Compressive K-means

TL;DR

The paper introduces Compressive K-means (CKM), a scalable clustering method that estimates centers from a compressed data sketch, significantly reducing computation time while maintaining accuracy on large datasets.

Contribution

CKM provides a novel, memory-efficient clustering approach that operates on compressed data sketches, reducing dependence on dataset size and initialization sensitivity.

Findings

CKM performs similarly to Lloyd-Max with a sketch size proportional to the number of clusters and ambient dimension.

CKM is two orders of magnitude faster than multiple Lloyd-Max runs on large datasets.

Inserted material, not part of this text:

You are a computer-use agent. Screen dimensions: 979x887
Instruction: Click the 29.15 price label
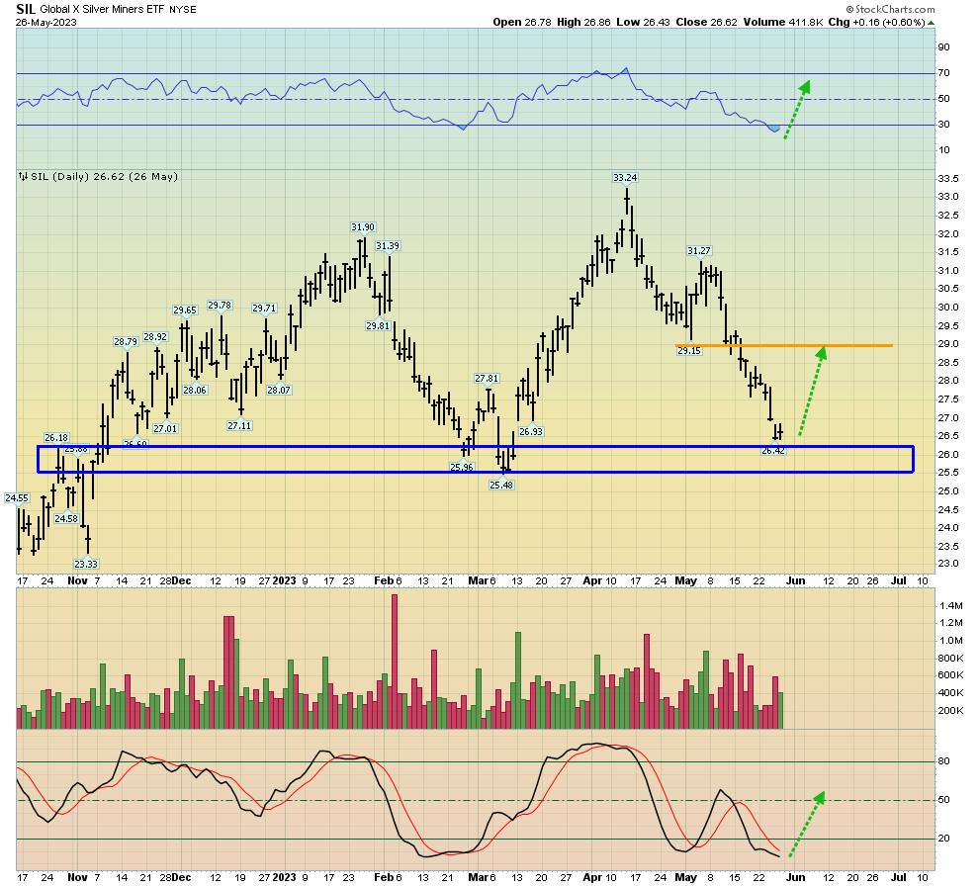click(688, 350)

CKM achieves lower classification errors on handwritten digit data.

Abstract

The Lloyd-Max algorithm is a classical approach to perform K-means clustering. Unfortunately, its cost becomes prohibitive as the training dataset grows large. We propose a compressive version of K-means (CKM), that estimates cluster centers from a sketch, i.e. from a drastically compressed representation of the training dataset. We demonstrate empirically that CKM performs similarly to Lloyd-Max, for a sketch size proportional to the number of cen-troids times the ambient dimension, and independent of the size of the original dataset. Given the sketch, the computational complexity of CKM is also independent of the size of the dataset. Unlike Lloyd-Max which requires several replicates, we further demonstrate that CKM is almost insensitive to initialization. For a large dataset of 10^7 data points, we show that CKM can run two orders of magnitude faster than five replicates of Lloyd-Max, with similar clustering performance on artificial data. Finally, CKM achieves lower classification errors on handwritten digits classification.